» What you should do: Filter the material below down to the lines containing the word "computer".

» Source data:
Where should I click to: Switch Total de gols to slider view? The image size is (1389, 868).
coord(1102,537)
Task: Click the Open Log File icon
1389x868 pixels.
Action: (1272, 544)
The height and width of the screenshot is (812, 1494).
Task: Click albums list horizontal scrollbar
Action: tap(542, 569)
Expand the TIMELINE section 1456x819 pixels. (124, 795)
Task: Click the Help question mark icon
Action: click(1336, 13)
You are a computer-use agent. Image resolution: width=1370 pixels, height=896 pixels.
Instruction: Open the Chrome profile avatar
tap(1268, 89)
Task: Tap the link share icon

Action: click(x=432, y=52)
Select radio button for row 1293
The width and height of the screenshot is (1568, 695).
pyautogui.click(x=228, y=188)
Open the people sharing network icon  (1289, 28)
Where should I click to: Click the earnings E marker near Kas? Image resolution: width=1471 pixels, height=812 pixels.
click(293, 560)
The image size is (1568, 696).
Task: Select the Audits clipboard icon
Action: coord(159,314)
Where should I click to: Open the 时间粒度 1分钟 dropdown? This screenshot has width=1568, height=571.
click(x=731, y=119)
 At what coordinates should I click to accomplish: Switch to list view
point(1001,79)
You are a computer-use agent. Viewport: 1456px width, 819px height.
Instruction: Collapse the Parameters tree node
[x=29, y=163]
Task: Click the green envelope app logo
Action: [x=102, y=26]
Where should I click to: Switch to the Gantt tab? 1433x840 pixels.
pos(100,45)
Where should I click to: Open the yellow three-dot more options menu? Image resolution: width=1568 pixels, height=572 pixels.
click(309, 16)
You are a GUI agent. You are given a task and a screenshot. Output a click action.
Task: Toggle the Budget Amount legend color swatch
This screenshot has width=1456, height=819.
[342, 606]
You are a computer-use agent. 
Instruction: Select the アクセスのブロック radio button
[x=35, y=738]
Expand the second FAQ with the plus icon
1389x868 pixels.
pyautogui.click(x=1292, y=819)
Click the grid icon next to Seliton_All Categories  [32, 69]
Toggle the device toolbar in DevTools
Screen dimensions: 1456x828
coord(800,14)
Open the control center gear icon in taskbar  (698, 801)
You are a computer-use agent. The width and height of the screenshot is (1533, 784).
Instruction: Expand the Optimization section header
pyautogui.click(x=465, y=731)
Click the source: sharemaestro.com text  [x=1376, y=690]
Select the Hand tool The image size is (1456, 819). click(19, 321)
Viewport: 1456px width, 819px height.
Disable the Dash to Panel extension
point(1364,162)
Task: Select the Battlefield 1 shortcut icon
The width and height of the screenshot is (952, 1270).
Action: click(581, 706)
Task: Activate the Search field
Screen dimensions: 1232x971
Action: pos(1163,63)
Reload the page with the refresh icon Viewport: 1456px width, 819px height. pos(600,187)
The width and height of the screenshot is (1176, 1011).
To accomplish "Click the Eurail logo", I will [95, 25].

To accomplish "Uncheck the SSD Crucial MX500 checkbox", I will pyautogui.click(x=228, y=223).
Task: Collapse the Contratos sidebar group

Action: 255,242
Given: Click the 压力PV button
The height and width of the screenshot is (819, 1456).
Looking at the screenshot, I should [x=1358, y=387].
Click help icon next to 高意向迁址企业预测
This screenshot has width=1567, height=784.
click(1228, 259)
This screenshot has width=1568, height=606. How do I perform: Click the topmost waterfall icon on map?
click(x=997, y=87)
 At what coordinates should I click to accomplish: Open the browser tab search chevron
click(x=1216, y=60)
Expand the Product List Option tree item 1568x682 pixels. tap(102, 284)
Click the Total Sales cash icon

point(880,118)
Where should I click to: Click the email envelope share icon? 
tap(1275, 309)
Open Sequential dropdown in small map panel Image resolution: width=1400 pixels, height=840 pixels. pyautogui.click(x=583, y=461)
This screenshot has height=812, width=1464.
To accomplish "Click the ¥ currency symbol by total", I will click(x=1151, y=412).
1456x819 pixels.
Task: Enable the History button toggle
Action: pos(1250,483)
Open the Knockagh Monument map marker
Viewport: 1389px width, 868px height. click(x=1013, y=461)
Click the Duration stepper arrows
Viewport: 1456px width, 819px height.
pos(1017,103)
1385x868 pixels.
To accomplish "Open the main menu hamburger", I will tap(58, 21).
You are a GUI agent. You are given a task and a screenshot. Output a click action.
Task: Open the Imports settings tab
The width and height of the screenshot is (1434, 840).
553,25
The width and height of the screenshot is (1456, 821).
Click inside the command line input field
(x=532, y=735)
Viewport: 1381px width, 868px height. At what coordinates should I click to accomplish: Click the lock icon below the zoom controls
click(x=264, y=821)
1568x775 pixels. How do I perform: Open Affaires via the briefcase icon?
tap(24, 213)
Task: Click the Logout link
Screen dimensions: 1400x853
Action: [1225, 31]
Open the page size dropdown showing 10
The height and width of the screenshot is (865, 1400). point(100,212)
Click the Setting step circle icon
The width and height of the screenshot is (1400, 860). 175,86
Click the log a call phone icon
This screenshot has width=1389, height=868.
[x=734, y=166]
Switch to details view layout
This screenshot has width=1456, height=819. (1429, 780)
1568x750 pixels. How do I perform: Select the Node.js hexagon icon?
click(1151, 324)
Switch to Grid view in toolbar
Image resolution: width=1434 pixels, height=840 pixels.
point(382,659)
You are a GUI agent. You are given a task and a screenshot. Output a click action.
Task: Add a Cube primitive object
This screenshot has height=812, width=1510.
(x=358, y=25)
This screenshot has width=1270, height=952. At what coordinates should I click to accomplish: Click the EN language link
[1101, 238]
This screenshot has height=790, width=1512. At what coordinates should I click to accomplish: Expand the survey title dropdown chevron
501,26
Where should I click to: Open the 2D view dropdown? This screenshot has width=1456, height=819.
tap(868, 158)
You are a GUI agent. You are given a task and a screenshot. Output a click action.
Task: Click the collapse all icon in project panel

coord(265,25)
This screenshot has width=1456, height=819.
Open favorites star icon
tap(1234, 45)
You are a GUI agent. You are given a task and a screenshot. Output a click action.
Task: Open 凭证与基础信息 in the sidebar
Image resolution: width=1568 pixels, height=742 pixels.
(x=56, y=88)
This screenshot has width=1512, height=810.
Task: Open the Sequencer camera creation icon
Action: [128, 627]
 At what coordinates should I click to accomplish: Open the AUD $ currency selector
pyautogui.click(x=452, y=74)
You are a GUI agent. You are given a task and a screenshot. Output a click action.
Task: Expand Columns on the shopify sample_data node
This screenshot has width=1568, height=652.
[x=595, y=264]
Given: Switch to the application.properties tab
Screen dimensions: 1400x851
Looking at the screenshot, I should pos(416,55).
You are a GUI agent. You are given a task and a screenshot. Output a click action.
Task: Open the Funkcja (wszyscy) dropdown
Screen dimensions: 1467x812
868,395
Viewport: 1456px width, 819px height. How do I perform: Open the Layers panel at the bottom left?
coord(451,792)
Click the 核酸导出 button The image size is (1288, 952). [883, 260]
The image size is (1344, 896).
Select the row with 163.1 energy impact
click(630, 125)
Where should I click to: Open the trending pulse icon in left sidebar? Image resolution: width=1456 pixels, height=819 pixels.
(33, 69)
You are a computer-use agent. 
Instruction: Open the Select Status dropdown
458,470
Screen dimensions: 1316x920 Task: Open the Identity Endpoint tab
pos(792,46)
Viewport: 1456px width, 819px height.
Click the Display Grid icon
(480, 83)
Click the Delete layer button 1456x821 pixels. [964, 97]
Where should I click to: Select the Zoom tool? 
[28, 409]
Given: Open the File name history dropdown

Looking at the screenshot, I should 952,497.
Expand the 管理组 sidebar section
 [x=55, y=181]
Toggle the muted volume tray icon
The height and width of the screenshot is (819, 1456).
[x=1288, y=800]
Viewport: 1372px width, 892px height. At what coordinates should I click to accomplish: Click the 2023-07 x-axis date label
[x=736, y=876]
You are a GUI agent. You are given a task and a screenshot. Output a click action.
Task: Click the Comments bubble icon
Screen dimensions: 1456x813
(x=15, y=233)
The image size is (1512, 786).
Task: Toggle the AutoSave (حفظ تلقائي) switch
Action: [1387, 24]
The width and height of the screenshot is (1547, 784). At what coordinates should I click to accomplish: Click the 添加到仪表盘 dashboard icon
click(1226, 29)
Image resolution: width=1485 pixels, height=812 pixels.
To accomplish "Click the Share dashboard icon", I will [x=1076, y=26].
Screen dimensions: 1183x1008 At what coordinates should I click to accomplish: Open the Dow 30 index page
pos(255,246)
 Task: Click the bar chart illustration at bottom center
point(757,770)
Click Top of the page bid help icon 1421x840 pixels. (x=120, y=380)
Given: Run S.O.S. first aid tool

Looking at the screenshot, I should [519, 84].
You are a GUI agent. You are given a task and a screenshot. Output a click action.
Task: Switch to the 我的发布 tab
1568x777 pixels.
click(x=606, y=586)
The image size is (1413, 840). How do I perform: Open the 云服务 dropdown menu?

» Solution to the exercise:
You are a computer-use agent. Image resolution: width=1370 pixels, height=896 pixels.
You are a computer-use agent. Viewport: 1456px width, 819px height.
You are a computer-use agent. 
You are a computer-use agent. The width and height of the screenshot is (1533, 784).
You are a computer-use agent. 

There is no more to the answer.